BEGIN DATA ROWS

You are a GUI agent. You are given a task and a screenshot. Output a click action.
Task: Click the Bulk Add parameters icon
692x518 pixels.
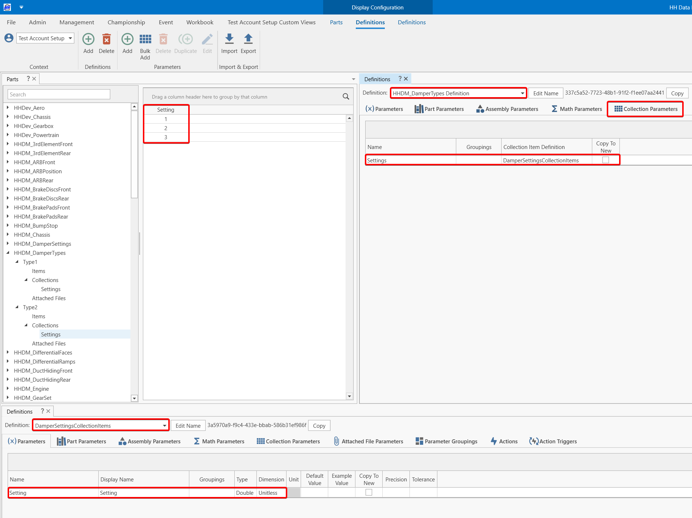pyautogui.click(x=145, y=39)
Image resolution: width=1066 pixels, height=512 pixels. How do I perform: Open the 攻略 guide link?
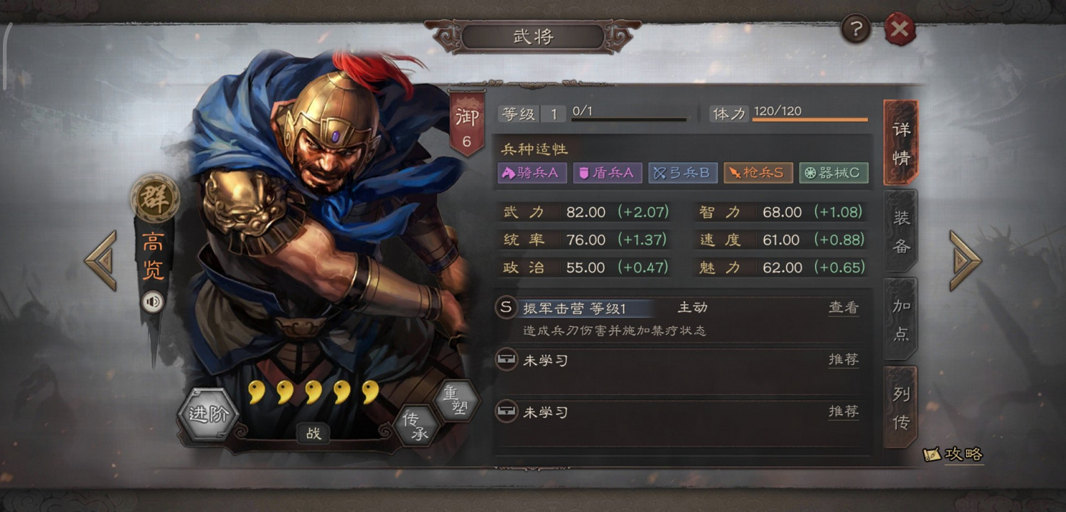point(954,454)
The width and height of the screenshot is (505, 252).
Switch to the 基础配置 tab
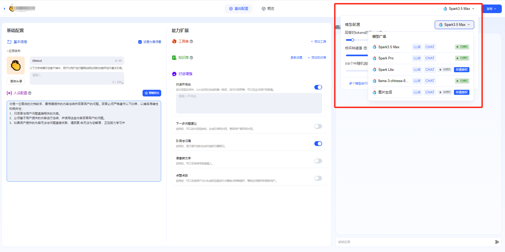(x=239, y=9)
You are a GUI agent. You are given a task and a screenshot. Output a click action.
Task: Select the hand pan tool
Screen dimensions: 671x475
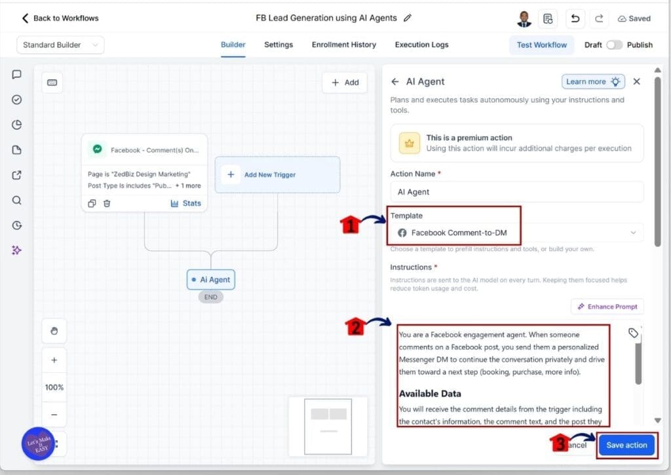(54, 332)
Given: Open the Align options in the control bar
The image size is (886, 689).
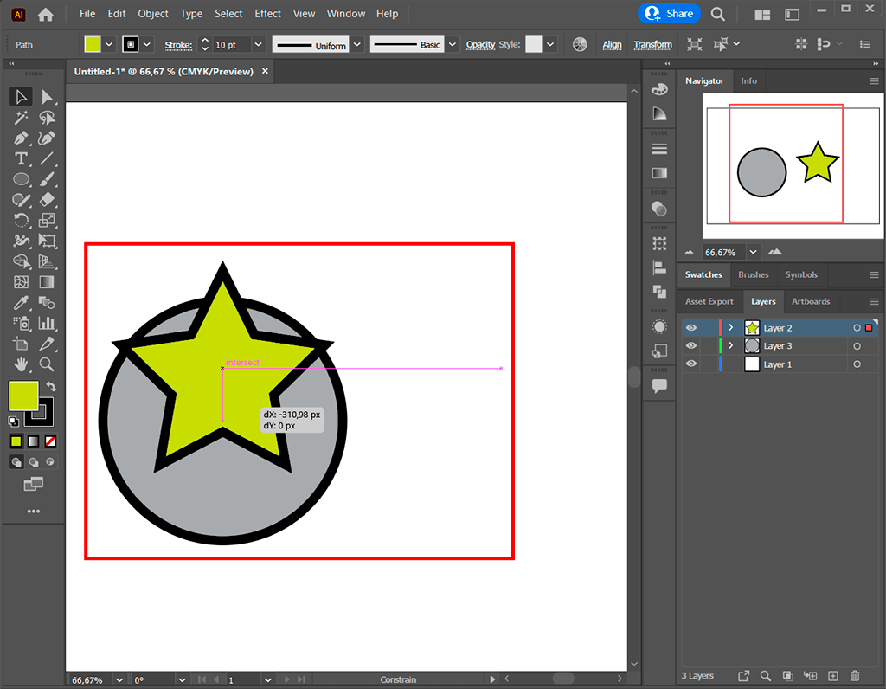Looking at the screenshot, I should coord(612,44).
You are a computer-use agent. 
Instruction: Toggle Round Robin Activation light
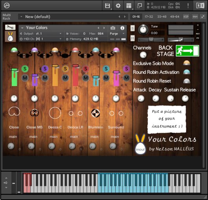click(x=187, y=72)
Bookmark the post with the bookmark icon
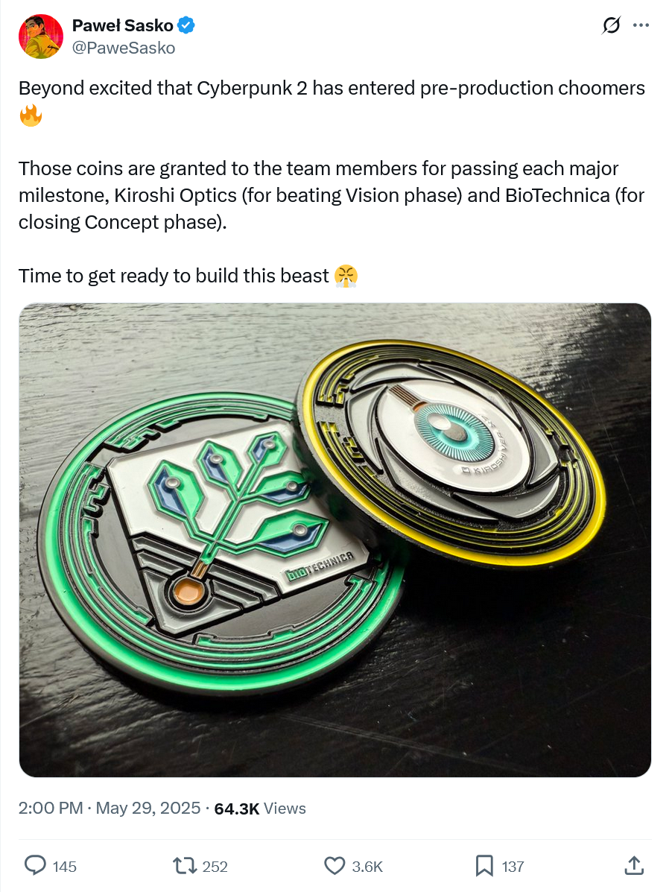Screen dimensions: 669x892 click(484, 866)
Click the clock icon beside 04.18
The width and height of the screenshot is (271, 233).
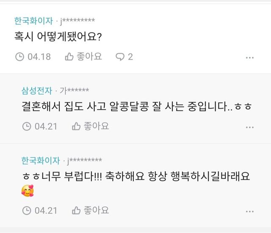point(19,57)
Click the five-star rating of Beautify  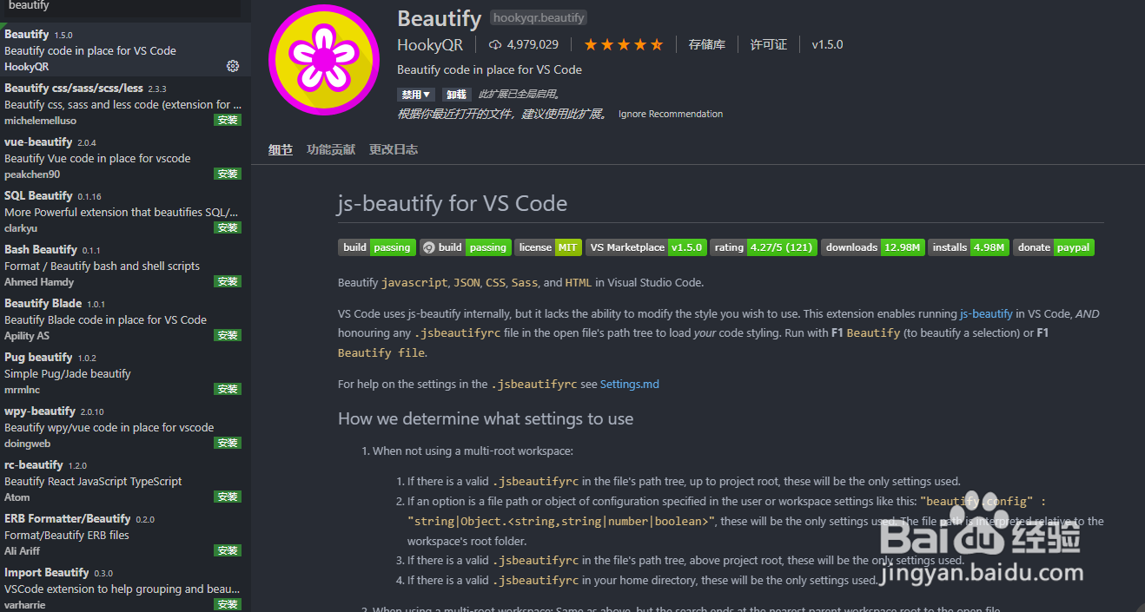(x=623, y=44)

END DATA ROWS

# INSTRUCTIONS FOR THE TASK
Can you quote the lines word for word, starting at the very first line and ending at the line containing "point(954,454)", with the pictures left out?

# REPLY
You are a GUI agent. You are given a task and a screenshot. Output a click action.
Task: Click the Bulk Add parameters icon
692x518 pixels.
pyautogui.click(x=145, y=39)
Image resolution: width=1066 pixels, height=512 pixels. How do I perform: Open the 攻略 guide link?
point(954,454)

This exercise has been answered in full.